__Stated exercise__: Rewrite the lines of the records from the one containing "1007x567 pixels. At" through the one containing "Action: (x=100, y=72)", both included, as a numbered list with blank lines left out.

__Data records__:
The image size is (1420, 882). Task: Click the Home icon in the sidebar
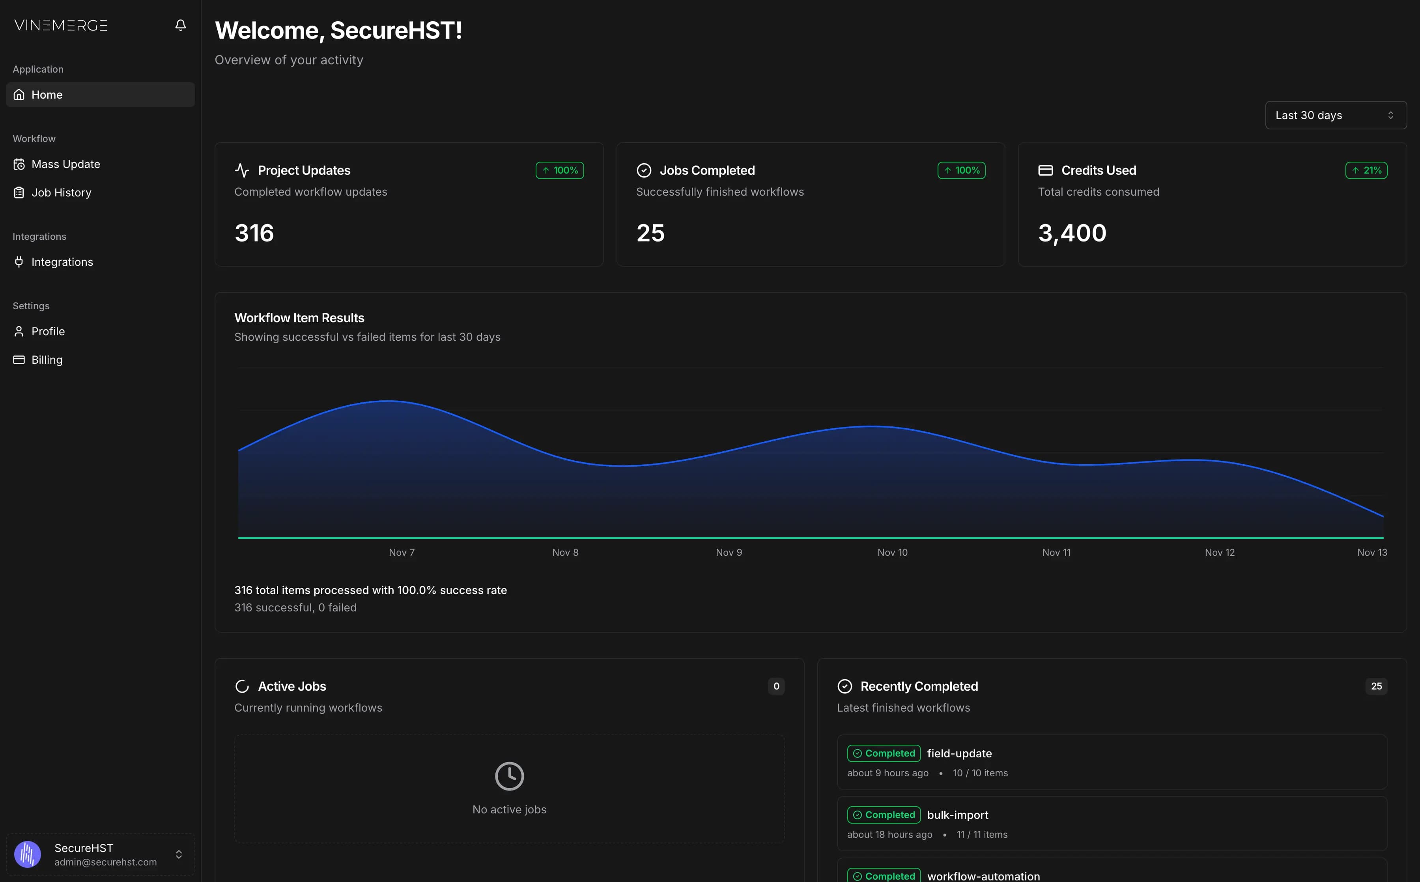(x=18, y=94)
...
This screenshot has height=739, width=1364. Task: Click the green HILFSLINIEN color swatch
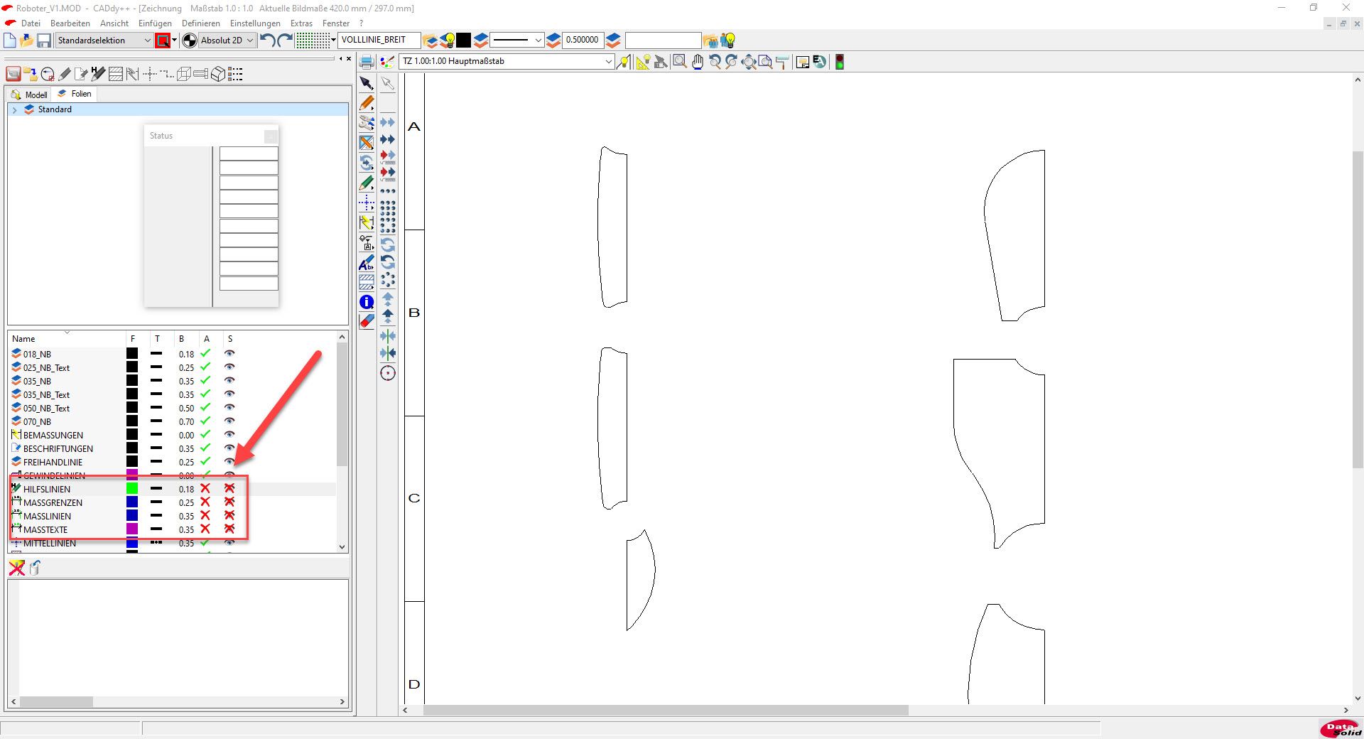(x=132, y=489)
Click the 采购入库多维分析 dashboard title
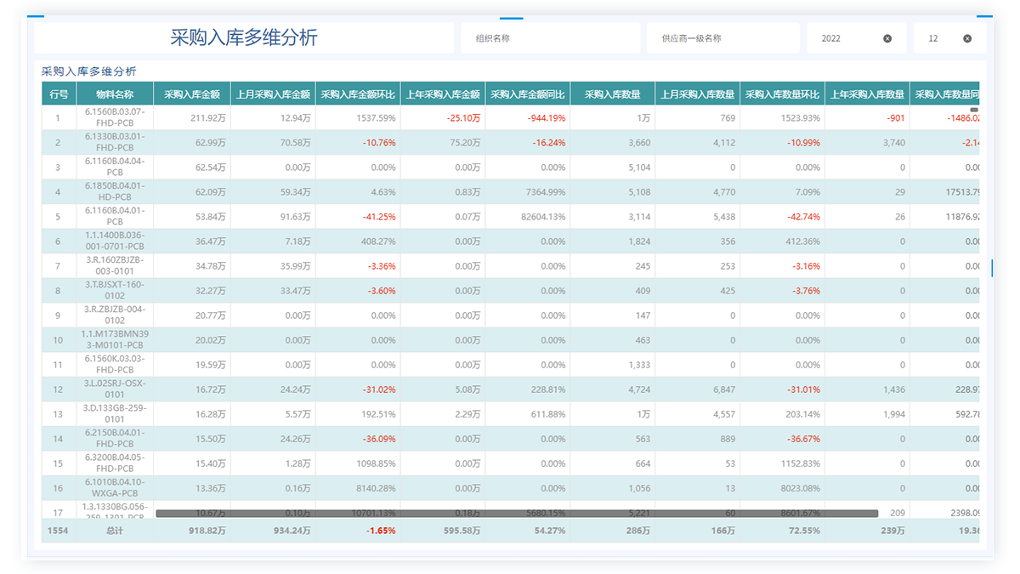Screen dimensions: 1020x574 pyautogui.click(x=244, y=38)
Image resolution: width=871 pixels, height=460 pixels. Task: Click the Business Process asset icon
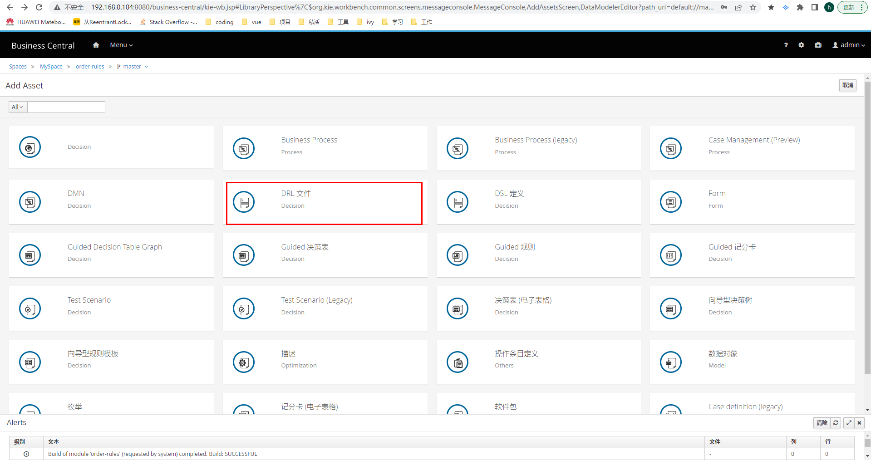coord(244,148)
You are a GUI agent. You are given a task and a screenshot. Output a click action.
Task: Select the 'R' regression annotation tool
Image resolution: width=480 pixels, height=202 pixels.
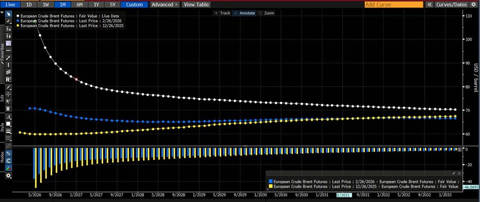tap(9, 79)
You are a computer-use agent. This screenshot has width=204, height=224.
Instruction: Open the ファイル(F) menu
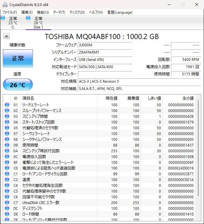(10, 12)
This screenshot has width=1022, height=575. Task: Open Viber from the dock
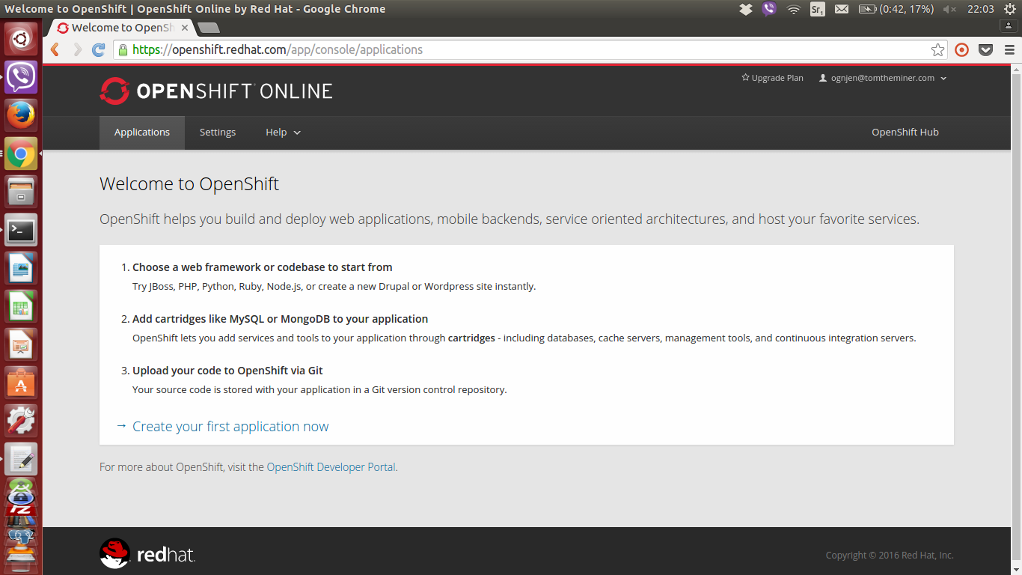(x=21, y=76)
---
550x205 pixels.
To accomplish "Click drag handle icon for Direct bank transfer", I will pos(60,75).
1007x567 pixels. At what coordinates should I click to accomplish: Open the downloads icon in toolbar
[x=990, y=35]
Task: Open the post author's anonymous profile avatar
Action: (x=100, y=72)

__Task output__:
1. 1007x567 pixels. At what coordinates should I click to accomplish: Open the downloads icon in toolbar
2. [x=990, y=35]
3. Task: Open the post author's anonymous profile avatar
4. Action: (x=100, y=72)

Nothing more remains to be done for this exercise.